• [TEXT EXCERPT]:
Manufacturers and support organisations react to yesterday's Comprehensive Spending Review
Andrew Churchill, managing director of precision components manufacturer JJ Churchill Engineering:
“It was quite an adroit statement. The cuts weren’t quite as bad as some of us were expected, but I am cynical enough to suggest that it was deliberately built up to be something worse than it turned out to be.
There were some quite clever positive announcements, from the pensioners’ perspective, for example, but also for manufacturers – the education budget has been protected.
“What is clear is that the private sector is going to have to play a much more prominent role going forward. What is less clear at this stage is how that is going to happen. There’s a lot more still to come there, particularly on skills funding. There’s a lot going into apprenticeships and higher level skills and I definitely applaud that. It is very important. if we can catch Germany in terms of how they view vocational training and how it is weighted down, we as a country need to put a lot more into it. Also positive was the measures towards the green economy because there is an industry waiting to get out.

• [DATASET ROWS]:
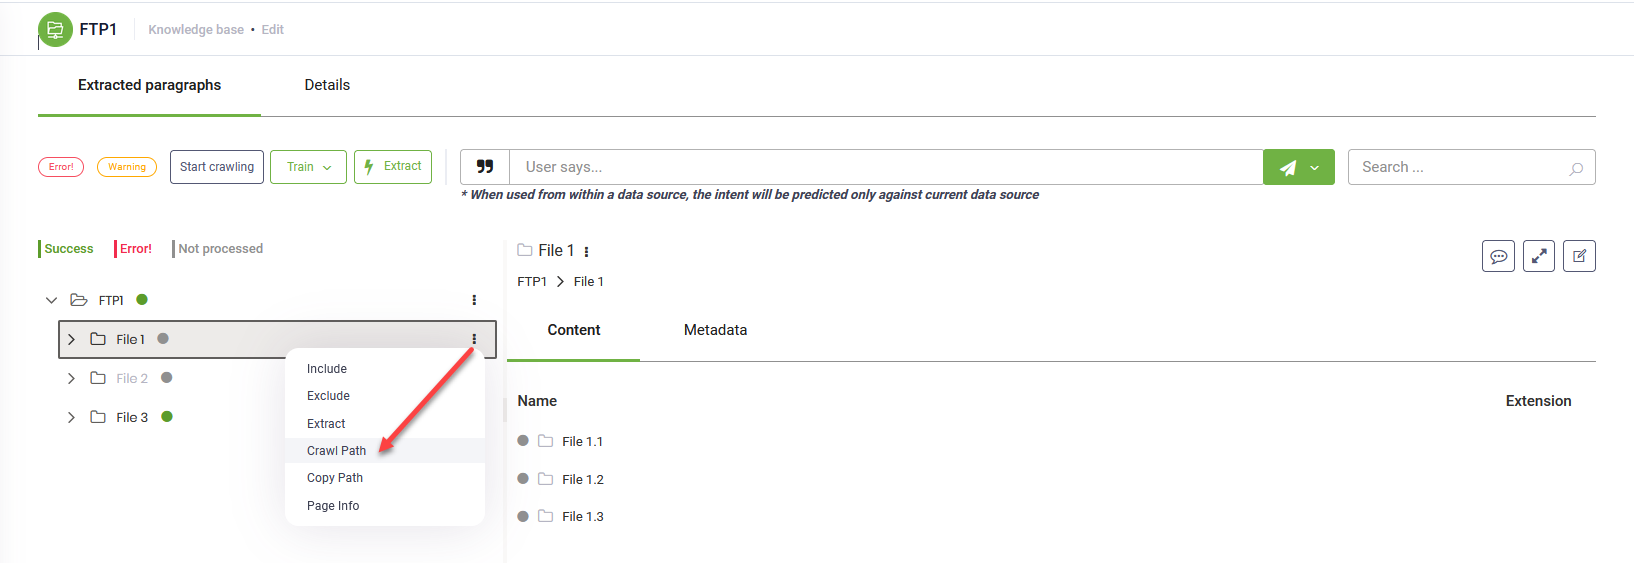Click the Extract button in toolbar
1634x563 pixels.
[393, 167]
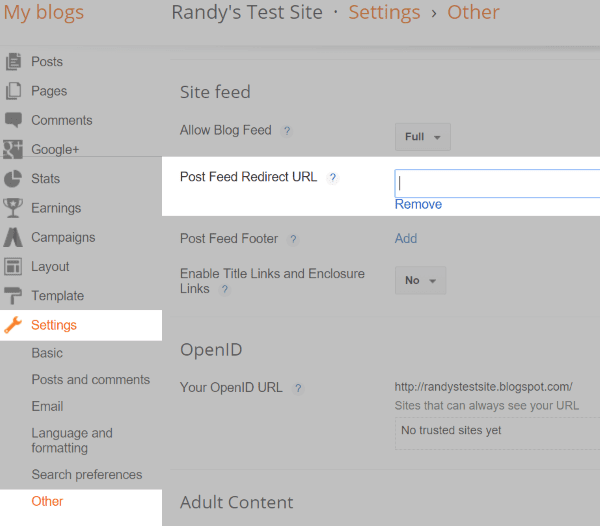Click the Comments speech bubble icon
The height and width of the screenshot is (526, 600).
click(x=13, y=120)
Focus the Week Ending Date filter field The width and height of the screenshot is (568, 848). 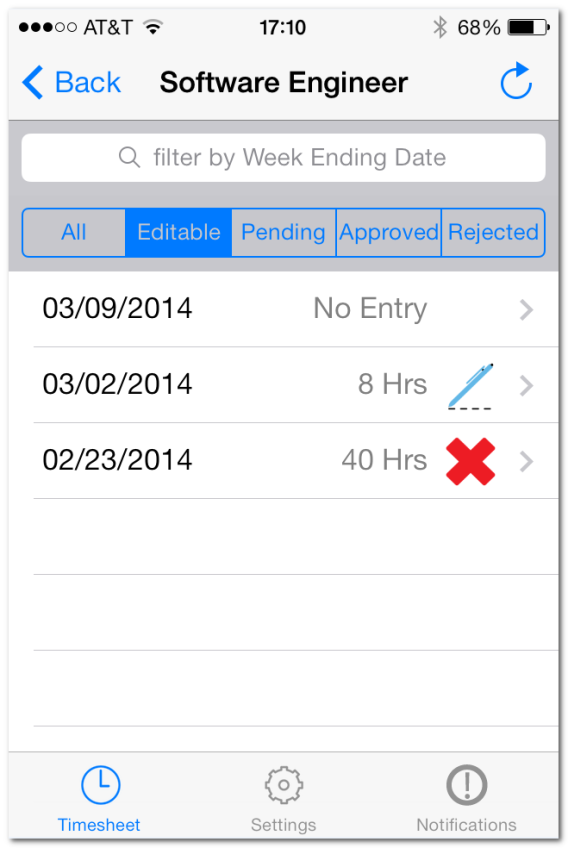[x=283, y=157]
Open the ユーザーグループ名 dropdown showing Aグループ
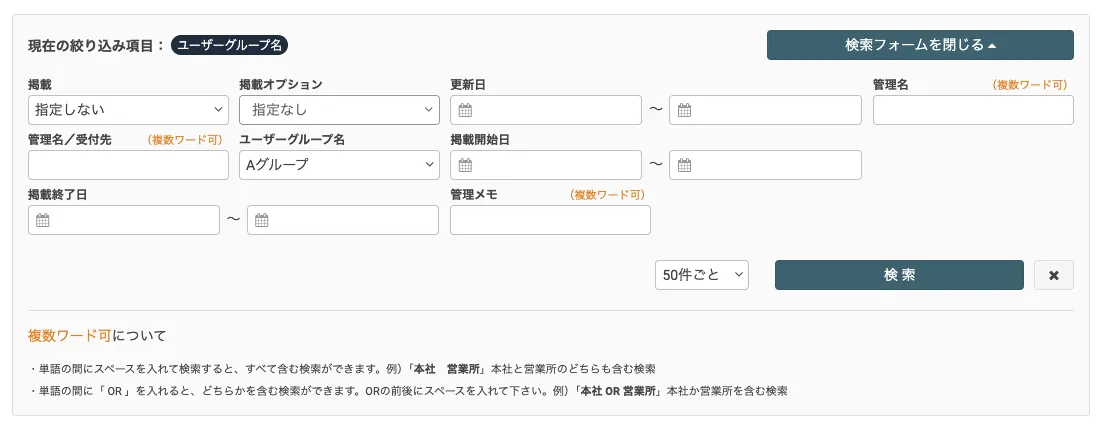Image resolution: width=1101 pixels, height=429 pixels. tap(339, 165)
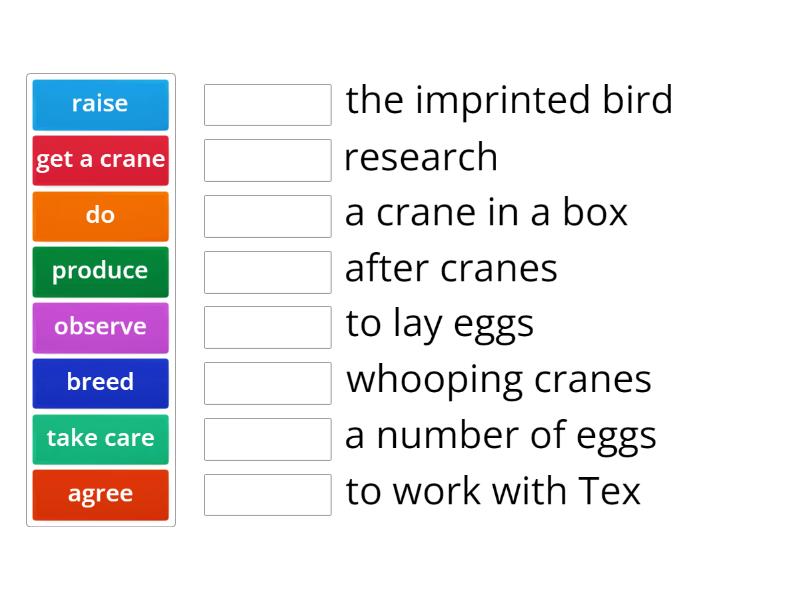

• [EXERCISE REQUIREMENTS]:
**1)** In the piece on reactions to the Comprehensive Spending Review, which budget does Andrew Churchill say has been protected?
**2)** Write the next part of the piece on reactions to the Comprehensive Spending Review, starting after its last sentence.

• [TASK-BY-TASK RESULTS]:
**1)** The education budget.

**2)**
“What is still not clear to me – and this going to have to come out of the manufacturing framework strategy that is due out this side of Christmas – is how industry is going to be delivering the increased growth which manufacturing is expected to provide in our newly balanced economy. How this combines with the CSR and the defence spending review, once the true implications of those are known, to deliver that increased proportion of GDP – I am still not clear on that. There’s a lot of vison lacking.
“Whatever aspect government interacts with us on, whether that be taxation, investment, education, innovation or anything else, we’re looking for a level of stability. Our industry, unlike the service industry or banking or retail is a long term game, it takes a long term to get the payback on the high capital intensive investments we make. So planning against certainty and stability is very important. Understanding which programmes and policies are going to receive support is key.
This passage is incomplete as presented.